Wednesday, April 11, 2012

Check it out!

Are you a lover of lists like I am? I’m guessing you are and I hope you find my book, The Poetry Teacher's Book of Lists, helpful in providing a rich variety of bibliographies, tips, and strategies for selecting and sharing poetry with the young people in your life. This book is intended for teachers, librarians, and parents who are looking for input on selecting poetry for young people ages 0-18. It contains 155 different lists and cites nearly 1500 poetry books—in a variety of categories:

1. Poetry Awards and “Best” Lists
2. Seasonal and Holiday Poetry Booklists
3. Multicultural and International Poetry Booklists
4. Thematic or Topical Poetry Booklists
5. Poetry Booklists Across the Curriculum
6. Booklists Highlighting the Form of Poetry
7. Creating a Poetry-Friendly Environment
8. Sharing and Responding to Poetry Out Loud
9. Teaching Poetry Writing
10. General Poetry Teaching Resources

You’ll find recommended lists of poetry books tied to calendar events throughout the year, poetry that targets the needs of students acquiring English as a new language, poetry to help children through worries, adjustments or difficult times, 20 lists of poetry to support the study of science, social studies, and language arts, lists organized by different poetic forms, question prompts to guide meaningful discussions, preparation and presentation pointers, display ideas, poetry quotes, lesson plan tips, poet birthdays, and a poetry scavenger hunt and treasure hunt for kids—all tools to help jumpstart a poetry program and keep it energized and fresh all year long.
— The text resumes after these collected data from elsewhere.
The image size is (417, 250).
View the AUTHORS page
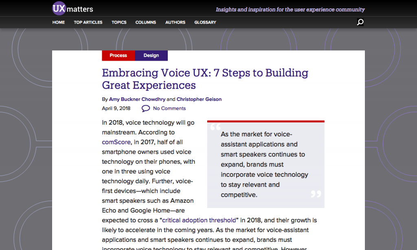coord(175,22)
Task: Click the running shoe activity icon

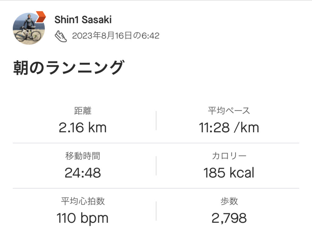Action: (61, 36)
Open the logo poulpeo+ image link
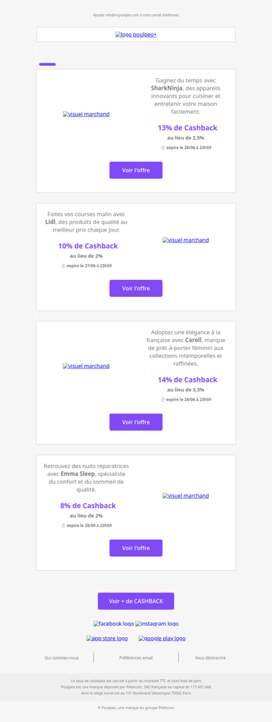This screenshot has height=722, width=272. click(x=136, y=35)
Check it out!

In this blog, you'll find one posting for each of the 155 lists featured in the book. Each posting gives a "taste" of the list to whet your appetite. They appear in the same order as they appear in the book. Just click on the "April" links in the sidebar to see individual postings or use the "Search" function to hunt for topics. Plus, you have the opportunity to suggest additional poetry books for any of the lists in the "Comments" area for each posting. Input welcome! -->

The NCTE Award for Excellence in Poetry for Children

The National Council of Teachers of English established its Award for Excellence in Poetry for Children in 1977 to honor a living American poet for his or her lifetime achievement in works for children ages 3–13. The award was given annually until 1982, at which time it was decided that the award would be given every three years. In 2008 the Poetry Committee updated the criteria and changed the time frame to every other year.


Recent recipient:


2011 J. Patrick Lewis


For more details, get your copy of The Poetry Teacher’s Book of Lists.
And if you already have the book, but would like to suggest additions, corrections, or offer other input, please do so in the COMMENTS area. Thanks!

Children’s Poet Laureate

The Children’s Poet Laureate was established by the Poetry Foundation in 2006 to raise awareness of the fact that children have a natural receptivity to poetry and are its most appreciative audience, especially when poems are written specifically for them. The Children’s Poet Laureate receives a $25,000 cash prize and a medallion that includes the inscription “Permit a child to join,” taken from an Emily Dickinson poem. The Children’s Poet Laureate serves as a consultant to the Foundation for a two-year period and gives at least two major public readings for children and their families, teachers, and librarians during his/her term. He/She will also serve as an advisor to the Poetry Foundation on children’s literature, and may engage in a variety of projects and events to help instill a love of poetry among the nation’s youngest readers.


Recent recipient:


2011 J. Patrick Lewis


For more details, get your copy of The Poetry Teacher’s Book of Lists.
And if you already have the book, but would like to suggest additions, corrections, or offer other input, please do so in the COMMENTS area. Thanks!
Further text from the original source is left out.